Don’t get too excited. It was only a small trial, for a very specific cancer, and it needs to be replicated to be sure it wasn’t some sort of statistical oops. Nevertheless, it was a bit of good news that leaped out at me this morning.
I’ve been in desperate need of some good news, and lately it feels like good news is in short supply. Look around – some nut in Russia wants to recreate the Soviet Union, so he invades Ukraine and does a very bad job of it. As a result, thousands of people are dead, countries are torn up, children are going hungry in Africa, and truckers are spending $1,000.00 to fill their trucks with diesel - $1,000.00 if they’re lucky. All because of one crackpot with too much power.
A couple years ago, a new bug slipped into the world and the result is seven million dead and counting, with over one million in the United States alone. Plus, because most computer chips are made an ocean away (and I’d like to know who thought that was a good idea), there are still shortages of the craziest of items – from cars to video games. And because there is a lot of money to be made from shortages of both oil and computer chips, the people making the money are in no real hurry to sort things out.
Oceans are rising, forests are burning, and our politics are relentlessly bonkers. The news can be hard to stomach.
But this morning, before I looked at the news, I took a moment to study a gorgeous sunrise. Flowers are blooming, and if you’d happen to notice one particularly unsightly tree in my orchard, I’d explain that I was just about to prune it when I saw a goldfinch nest with three tiny eggs in the errant branch.
I just opened Facebook and read about the ten-year anniversary of the New Life Primary School in Mizak, Haiti. When we first visited the school, it consisted of a rusted tin roof and only two walls, made of torn canvas tarps. Now there is a new building, ten teachers, hundreds of students, and a solar powered well, and we’ve been lucky enough to have had a tiny hand in the whole works. My dad made many of the school desks in his basement, using wood from trees planted by my great-grandparents. We raised money to ship them to Haiti and the students and their parents assembled them. We haven’t been back since the site for the new school was just a bare patch of ground and a portion of foundation.
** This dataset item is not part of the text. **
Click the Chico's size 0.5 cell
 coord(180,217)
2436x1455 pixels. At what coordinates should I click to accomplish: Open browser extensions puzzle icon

I’d like to go but funding my travel would cost about the same amount as four months of a teacher’s salary. I’d rather use the money for that.
This morning I went to town and got to see one of my former Sunday School students who is now a grandmother. I told her a funny story and she laughed out loud, a sound I’ve enjoyed hearing for decades.
When I read the article about the cancer study, I thought, “What a great bit of news. That cheers me up.” The thing is, I shouldn’t have needed that to make me feel better. It took no time at all to think of many, many small blessings that line my journey.
There are things I can’t fix in this world. We live surrounded by pain, uncertainty, selfishness and misery. But there’s more, much more. Eighteen people and their families now know that for sure. The rest of us should as well.